Вот на такой прогулке мы увидели за витриной магазина слона. Он так нам понравился – мягкий добрый серый слон! Игрушек у нас не было, а очень хотелось! Мы пошли домой, взяли деньги из стола и купили этого замечательного слона. Нас, конечно, быстро разоблачили – ведь у нас денег нет и вдруг новая игрушка! После двух-трех вопросов был страшный рев. Кажется, нас нашлепали. Мы сами переживали позор очень сильно…
В Челябинске жила моя бабушка со стороны матери – Мария Григорьевна. Я был очень дружен с ней и был ее любимцем. Она прошла крестный путь в Гражданскую войну, как и одна из сестер романа Толстого «Хождение по мукам». Оставив консерваторию и свой богемный круг, она вслед за мужем дворянином, проделала путь от Петербурга до Крыма. А у нее к тому времени было уже трое детей и моя мама в том числе. По счастливой случайности дед тогда остался жив. Это был добрый, образованный, высокой культуры человек. С его юридическим и экономическим образованием он стал нужен на строительстве Челябинского тракторного завода. Там же через несколько лет, незадолго до войны, в 37-м его арестовали и в 38-м расстреляли. Бабушка сказала, что когда его уводили, я поняла – больше его никогда не увижу. Его звали Александр Александрович Нестор. Его имя в Челябинской книге памяти жертв политических репрессий…

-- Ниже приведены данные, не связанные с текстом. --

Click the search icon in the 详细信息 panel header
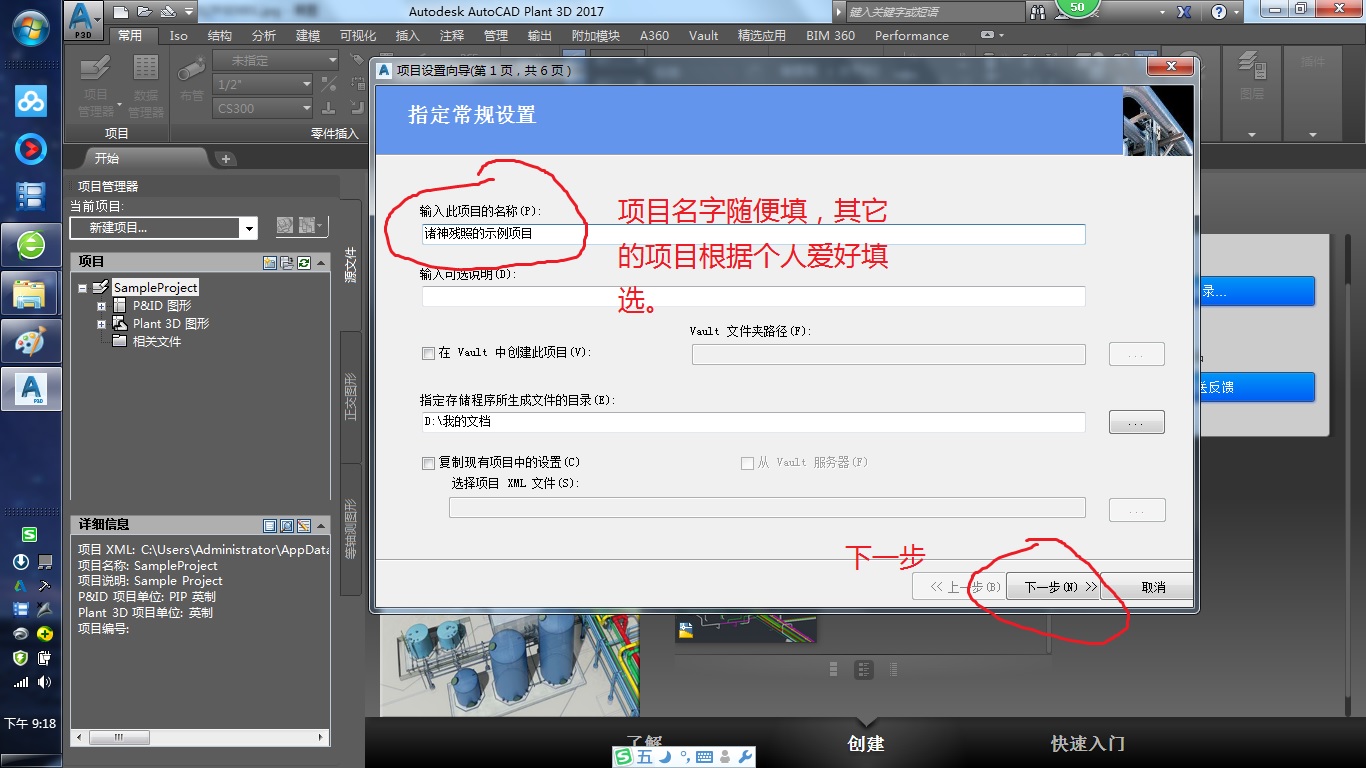Screen dimensions: 1366x768 click(x=287, y=526)
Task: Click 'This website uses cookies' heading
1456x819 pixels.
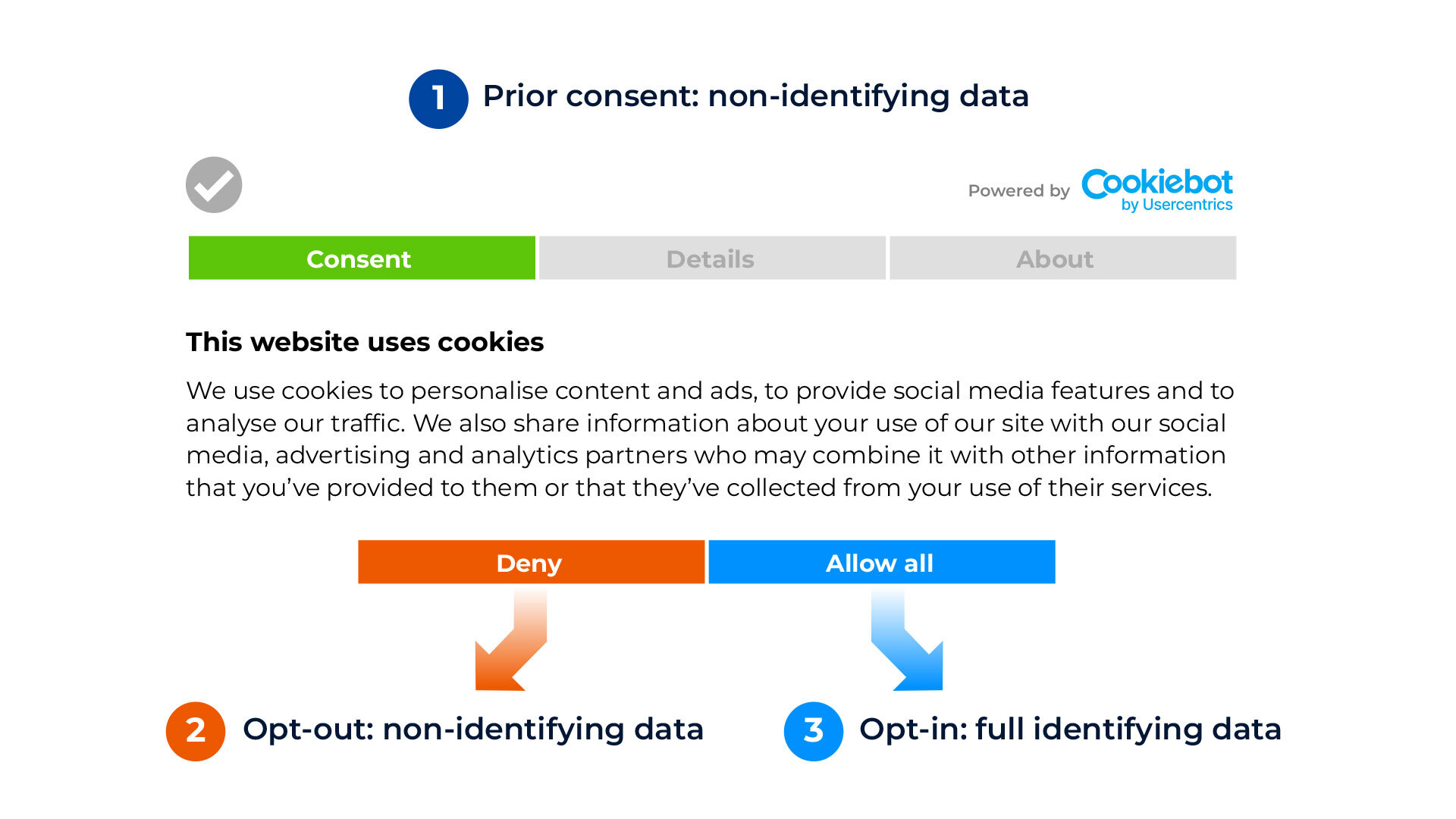Action: [x=365, y=342]
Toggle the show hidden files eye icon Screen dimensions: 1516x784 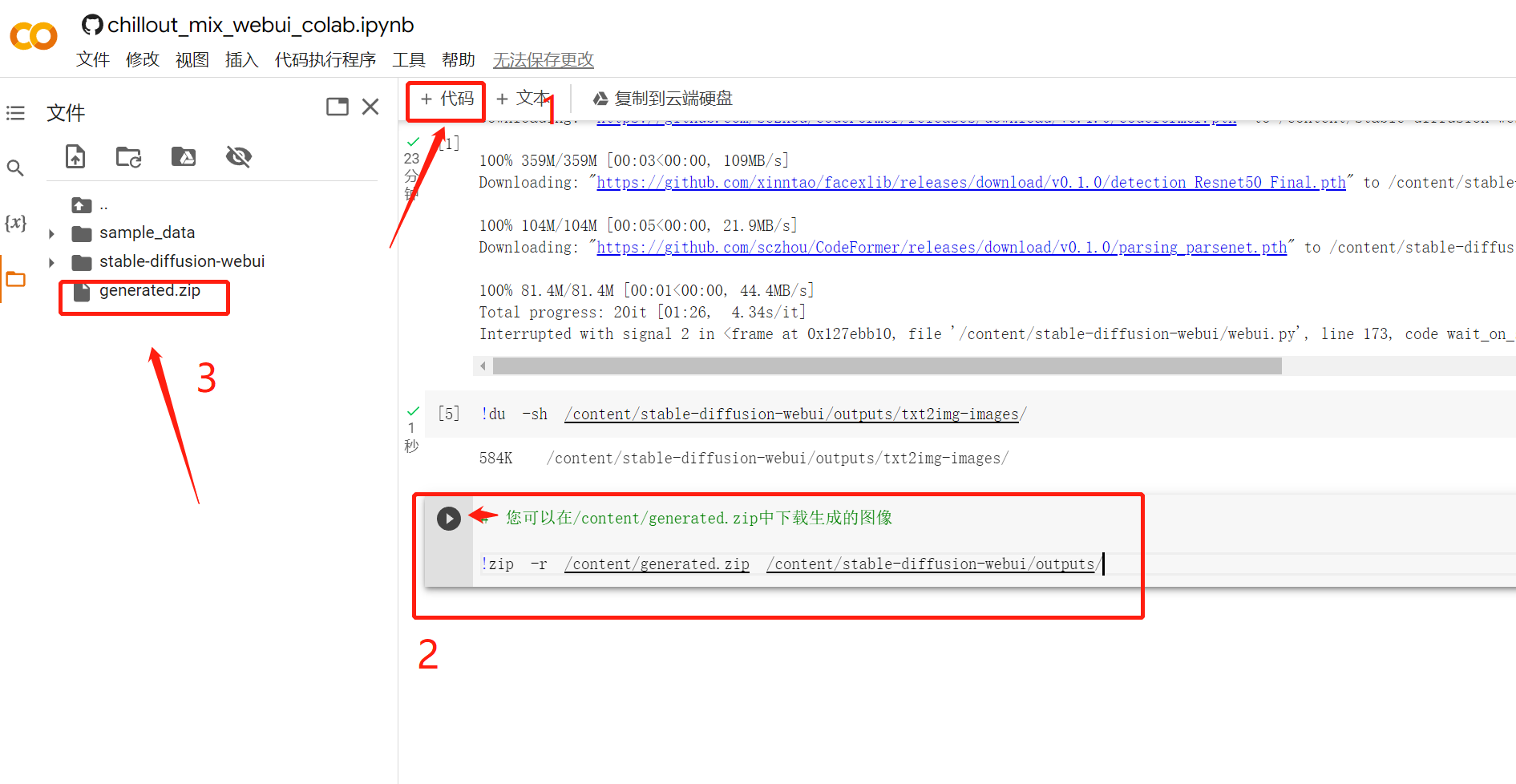pyautogui.click(x=239, y=156)
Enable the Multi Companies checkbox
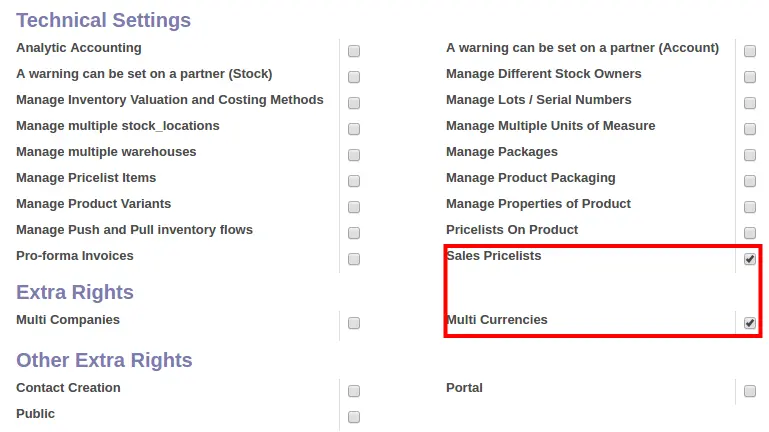Screen dimensions: 769x432 [354, 323]
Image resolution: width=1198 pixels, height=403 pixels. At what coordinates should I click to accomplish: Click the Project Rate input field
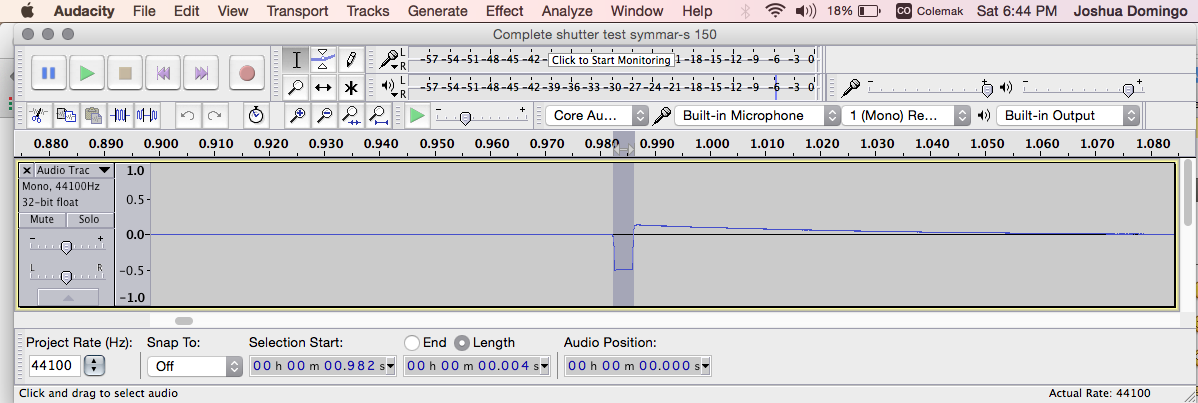click(x=54, y=366)
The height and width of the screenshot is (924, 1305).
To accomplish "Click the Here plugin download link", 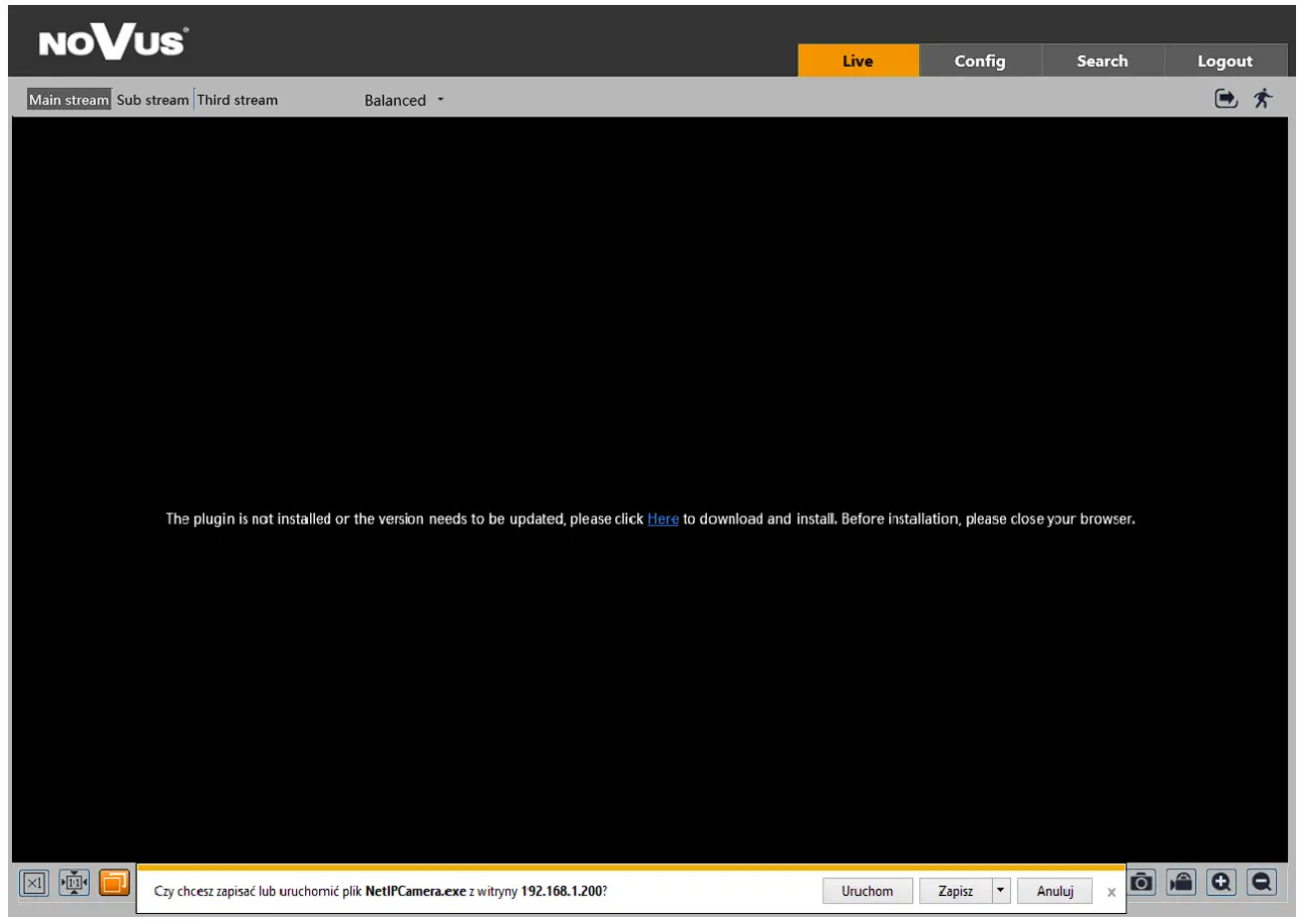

А дальше помню отца, который приехал с фронта на побывку. Я соскучился по нему! Он для меня был кумиром. Как сейчас вижу – стоит военный, полковник медицинской службы, в орденах, от его одеколона и ремней скрипучих запах, который сводит с ума! И это мой отец! Он мог сделать любую вещь в доме, писал стихи, прекрасно рисовал – закончил 3 курса Академии художеств в Петербурге. Прошел все войны – Финскую, Халхин-Гол и Великую Отечественную. И главное – он продолжал дело своего отца, моего деда Павла Ильича, который был пионером организации военно-санитарной помощи, эвакуации раненых с поля боя. В Военно-медицинской академии деду посвящен раздел в музее. А папа изобретал аэросани для вывоза раненых, придумал химическую грелку, что очень важно в условиях войны. Да я и не могу знать всего, что отец изобрел! После войны он будет руководить отделом медицины в Комитете изобретений (кажется, так называется).